Now in the meantime our pet crickets, a whole swarm of them to be sure, are systematically being treated like lesser beings so as to buffer the guilt when we finally decide it's time to discard of them. As this process advances - in ways of forgetting feeds, neglecting to change their dried up water sponges, leaving the blinds down thereby cutting off their only source of sunlight - a few of them perish, successfully reducing them to the nothing that they rightfully are. At the same time, there is amongst us a parallel crusade. An equally determined one-girl soap-saving faction, as passionate about the crickets as we are indifferent. Protesting our definitions of right and wrong, she demands with the same soul searching depth 'What is to become of my crickets daddy?' It takes a special kind of person to have the integrity to do what is right, not what is easy. To apply that philosophy to the lives of pet crickets takes an extraordinarily special kind of person. 'I don't know honey' he spares her the proverbial smarmy insincerity. Satisfied only when a trace of shame slid into his voice, she asked as many times as it took to pull it out of him.

We throw a spoke in the hamster wheel frequently and run away from it all. Our destination of choice to beat a bit of winter was Dubai this time - which turned out to be more like running towards than away from it all. Anyway, with holiday plans looming, resolving the cricket business was becoming more and more pressing. There was a curious transition in the father-daughter cricket conflict. Frequently disarming her with the deferential manner in which he addressed her concerns, slowly resurrecting trust. With that came the responsibility of keeping it. The true strength of a man can be measured in the most unusual of ways.
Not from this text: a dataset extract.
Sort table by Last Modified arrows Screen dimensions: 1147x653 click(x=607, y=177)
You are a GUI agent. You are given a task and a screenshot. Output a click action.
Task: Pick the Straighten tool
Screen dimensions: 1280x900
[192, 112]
When we were all packed and ready to go, father and daughter duly emptied the cricket boxes. Cricket baby, after cricket baby had to be sifted out by the dozen from between the white grains of sand. As did the doubts in our little girls mind. The swarm of crickets were smuggled in a small plastic box puckered with holes for air, in the cabin luggage of this inter-continental flight. We hoped they wouldn't reach chirping maturity whilst in flight. All the security scans let the timorous swarm pass through undetected, much to the relief of the Father-daughter taut pack of nerves!
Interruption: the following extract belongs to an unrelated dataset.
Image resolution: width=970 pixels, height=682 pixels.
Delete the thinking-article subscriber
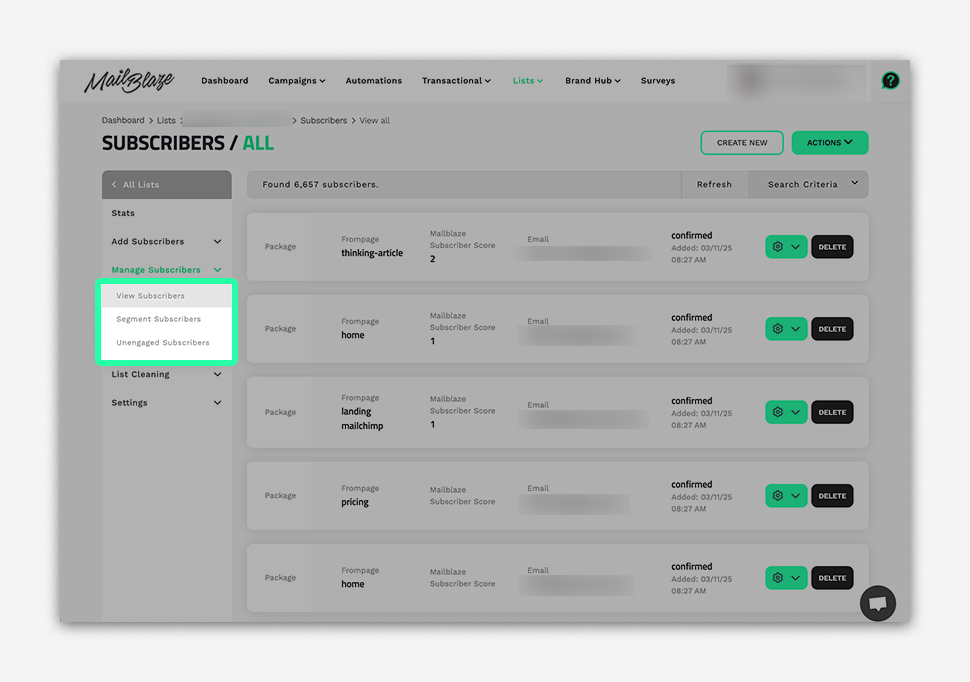pos(832,247)
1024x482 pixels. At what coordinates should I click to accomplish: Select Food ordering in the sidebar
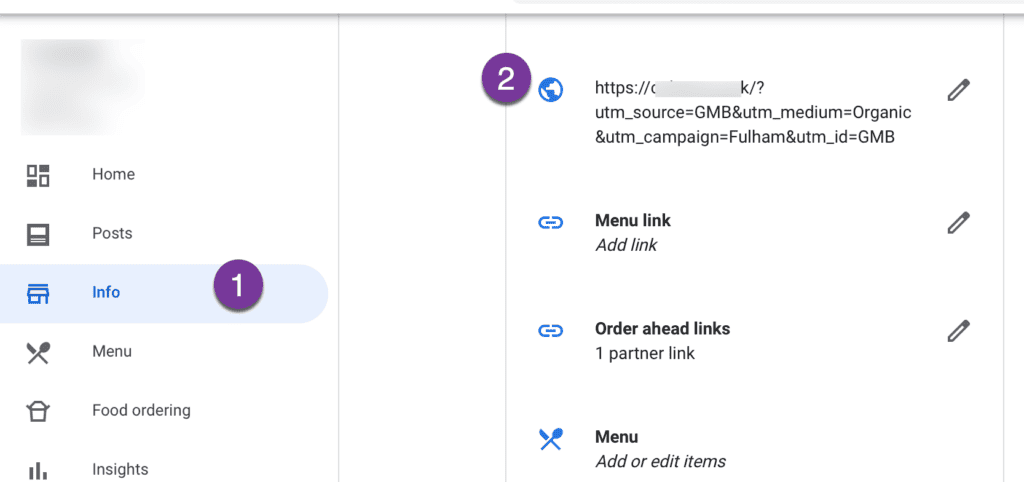tap(141, 410)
Dubai, you might know is a city on a stage. It's artificial perfection brings together Ski-slopes beside groves of marigolds and petunias in bloom, right past a 160ft giant aquarium in the middle of the desert. All within the cultivated, air-conditioned confines of shopping Malls. Everything seems to be in some way or the other either the 'largest, biggest' something in the world, or in competition to get there. Built by the hands of voiceless exploited labour from developing countries. Transported everyday to the city in small white non-air-conditioned busses from their sardine-packed bunkers in obscure parts of the dessert, conveniently far from everyone's conscience . Their sweltry busses and lives are the only semblance of natural existence. In many ways, Dubai is a show-case of our transgressions towards each other and the planet.
It is to this world, that we transported the crickets. From their constrained modest plastic home in Munich, to the shores of Arabia. Trimmed with imported Australian beach quality sand followed by acres of lush green palm dotted lawns of a posh 5 Star accommodation. My little girl and her daddy took out the box with the jet lagged crickets to a well sprinkled spot of luscious green, under the protective shade of a dense palm frond. I can't read cricket minds, but if mirror neurons really work to experience grief and joy of others, I'd say going by the release of sheer happiness on our little girl's face that the crickets must feel some of that joy too. It is here that they will frolic and multiply to their little cricket heart's content. Daddy has brought the lesson of attachment to a responsible end and Dubai fauna has been enriched. Daddy is a hero.

There might be a few corrupt contradictions here, she might see through them one day. For now her crickets will live, and she's back in sync with us. For now she's 9 again.